Military training through a woman's eyes

When I was a child, the girls in my neighborhood would bring their Barbie dolls to each other’s homes to play dress up. I would stay at home with my little brother to play Hot Wheels and Beyblades. When I was a teenager, my girlfriends would babble all day about the latest episodes of Desperate Housewives and Charmed. I would raise my brows in bewilderment, wondering how on earth could they be as fascinating as going to the arcade to play Time Crisis. In high school, when we were asked to share our aspirations, the girls in class said that they wanted to become businesswomen, teachers, and journalists. I wanted to become a soldier. I was convinced that it was one of the most respected jobs in the world. Yet, all I received were the snickers of my male classmates.

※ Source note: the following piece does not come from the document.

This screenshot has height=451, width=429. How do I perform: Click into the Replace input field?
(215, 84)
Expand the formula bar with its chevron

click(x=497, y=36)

It didn’t bother me. After high school, I went on to inquire more about a career in the military. Instead of finding more incentives to become a solider, I was consistently cautioned about the gender inequality that is pervasive in the military. Being the stubborn person that I am, I went ahead to enlist with the military in spite of the multiple warnings. It was one of the best decisions I’ve ever made.

Our society tells us that women shouldn’t be rolling around in the mud. Women should smell like daisies in the summer, not wet soil after rainfall. Women should apply facial supplements to maintain their complexions and not camouflage cream to avoid enemy detection. Women should learn social etiquettes and graces, not how to brutally murder their opponents.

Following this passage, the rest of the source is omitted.